Two women who spoke to The World-Herald said Kelch had a strange, at-times suggestive manner. Neither woman said she would consider herself a #MeToo victim, but said Kelch’s comments could be a bit mind-boggling. One said he was sometimes too close for comfort in his chambers, leading the woman to joke about wanting a witness with her when she went to his office. The other said she once heard Kelch ask a petite female staffer in a public hallway about her bodybuilder boyfriend.

“How do you have sex with him?” Kelch asked in front of a number of people, according to the woman. “I would think he would break you in half.”

The staffer at the center of that comment didn’t return messages from The World-Herald.

Kelch also didn’t respond to requests for comment.

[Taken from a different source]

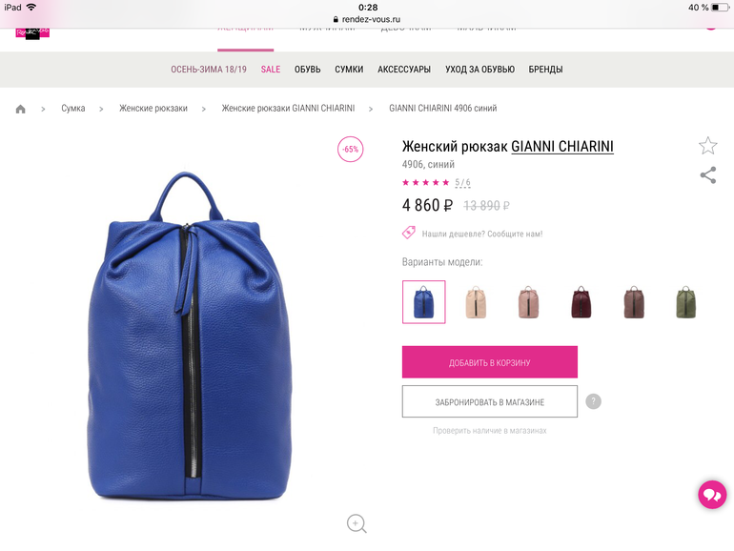Add the backpack to favorites with the star

pyautogui.click(x=707, y=146)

When he resigned last month, Kelch sent a two-sentence letter to Ricketts that said “it is best for my family to submit my resignation.” Kelch and his wife have a son who is in his early 20s.

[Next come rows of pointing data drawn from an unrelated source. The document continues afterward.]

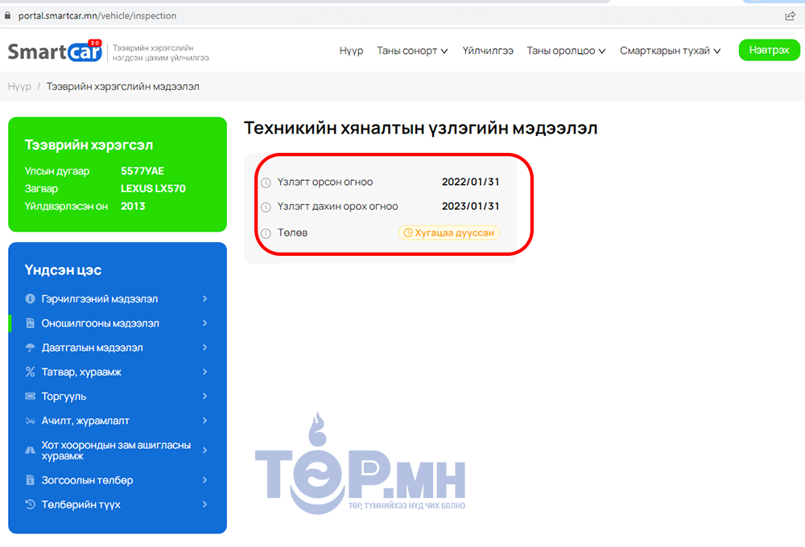Click the Нүүр breadcrumb link
The height and width of the screenshot is (547, 805).
19,86
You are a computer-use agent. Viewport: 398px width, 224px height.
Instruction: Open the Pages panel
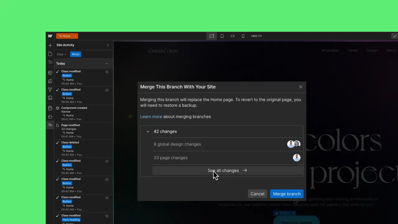[50, 53]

Nebraska State Court Administrator Corey Steel declined to comment and said Heavican would have no comment. Steel, who also serves on the Judicial Qualifications Commission, said the law prevents him from saying whether a complaint has been filed. In general, a complaint becomes public only after the commission decides to take disciplinary action against a judge.

The commission’s authority over the conduct of a judge ends upon their retirements or resignations, Steel added.

Nebraska Code of Judicial Conduct says judges shall uphold and promote the independence, integrity and impartiality of the judiciary, and shall avoid even the appearance of impropriety.

Additional language in the code says it applies to both the professional and personal conduct of judges. In addition, judges must accept they will be “subject to public scrutiny that might be viewed as burdensome if applied to other citizens.”

In response to a public records request by The World-Herald, the Governor’s Office released a file of 50 emails and letters submitted after Kelch was named a finalist for the high court. Most talked about Kelch’s impressive capacity for work, his impeccable judicial temperament and his fidelity to the law. A few made mentions of high personal character, and none offered any warnings.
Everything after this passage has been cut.